The most obvious example is to be found in the science of geometry. Mathematicians have constructed a very large number of different systems of geometry, Euclidean or non-Euclidean, of one, two, three, or any number of dimensions. All these systems are of complete and equal validity. They embody the results of mathematicians’ observations of their reality, a reality far more intense and far more rigid than the dubious and elusive reality of physics. The old-fashioned geometry of Euclid, the entertaining seven-point geometry of Veblen, the space-times of Minkowski and Einstein, are all absolutely and equally real. When a mathematician has constructed, or, to be more accurate, when he has observed them, his professional interest in the matter ends. It may be the seven-point geometry that fits the facts the best, for anything that mathematicians have to say. There may be three dimensions in this room and five next door. As a professional mathematician, I have no idea; I can only ask the Secretary, or some other competent physicist, to instruct me in the facts.

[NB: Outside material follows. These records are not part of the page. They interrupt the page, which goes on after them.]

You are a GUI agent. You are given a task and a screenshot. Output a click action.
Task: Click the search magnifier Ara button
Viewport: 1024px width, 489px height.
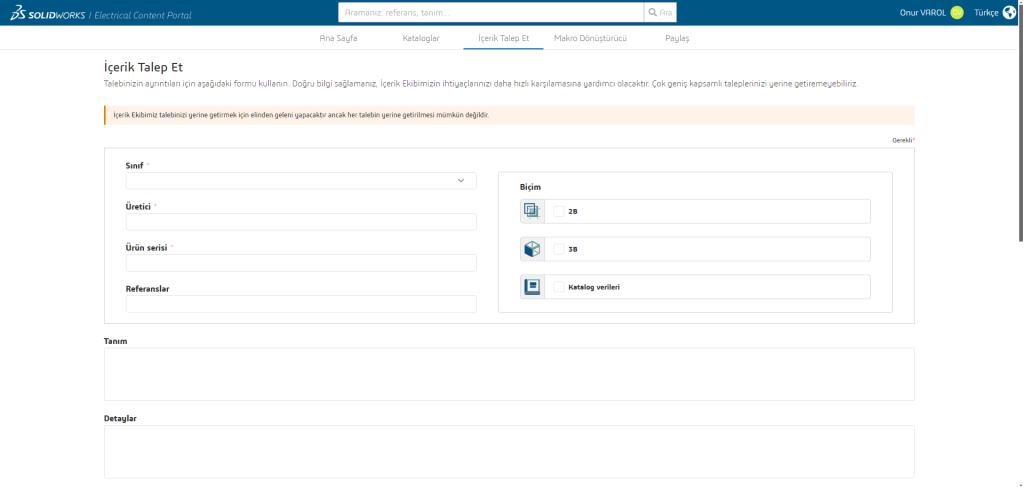pyautogui.click(x=660, y=12)
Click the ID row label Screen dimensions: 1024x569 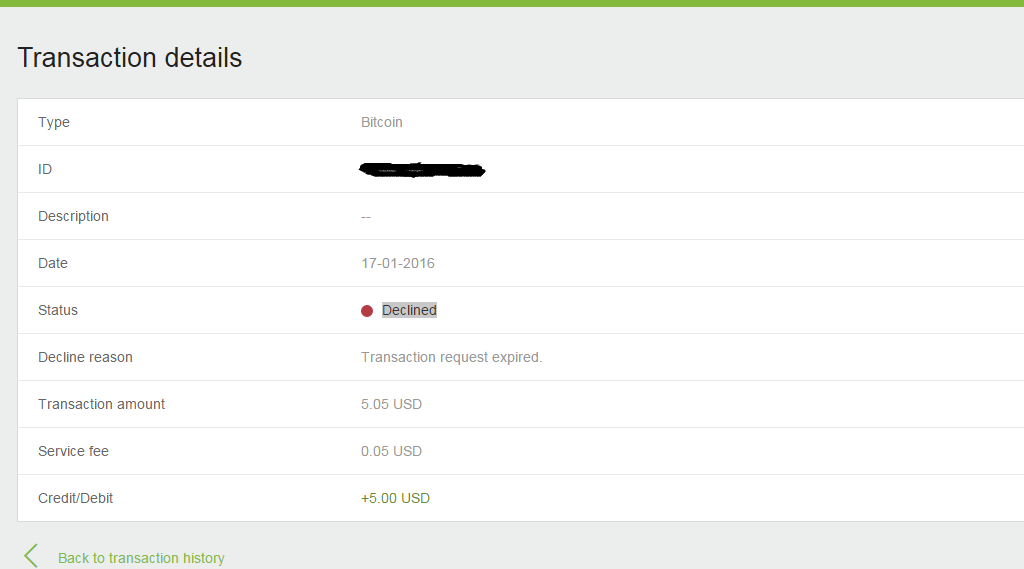click(x=44, y=169)
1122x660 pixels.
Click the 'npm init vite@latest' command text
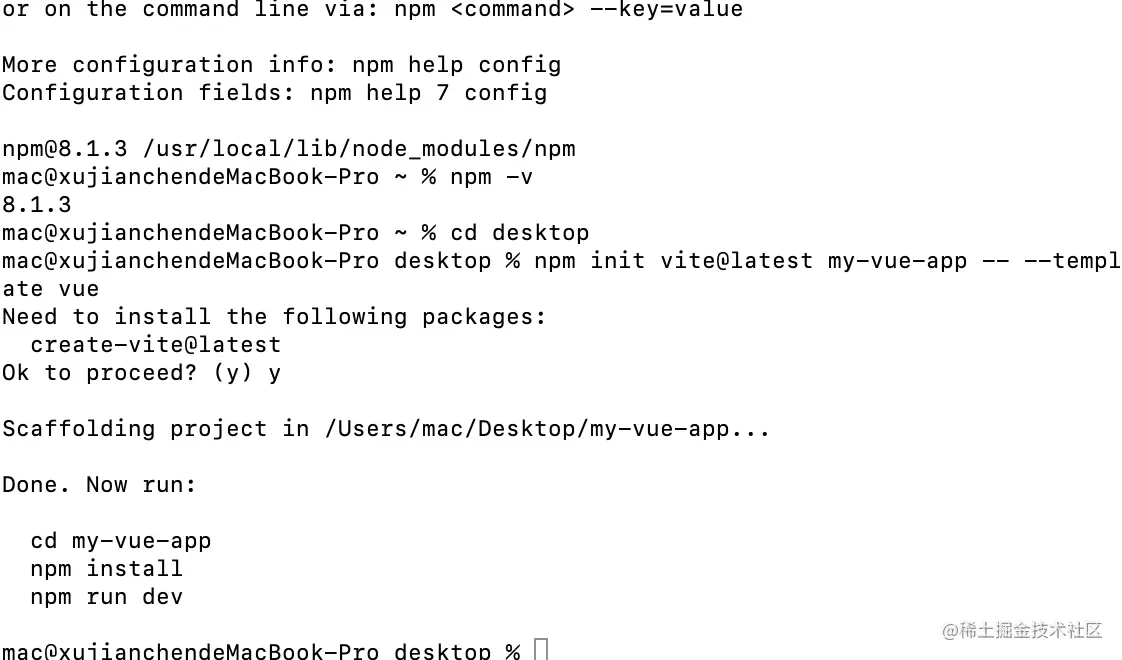click(x=673, y=261)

The function of a mathematician, then, is simply to observe the facts about his own hard and intricate system of reality, that astonishingly beautiful complex of logical relations which forms the subject-matter of his science, as if he were an explorer looking at a distant range of mountains, and to record the results of his observations in a series of maps, each of which is a branch of pure mathematics. Many of these maps have been completed, while in others, and these, naturally, the most interesting, there are vast uncharted regions. Some, it seems, have some relevance to the structure of the physical world, while others have no such tangible application.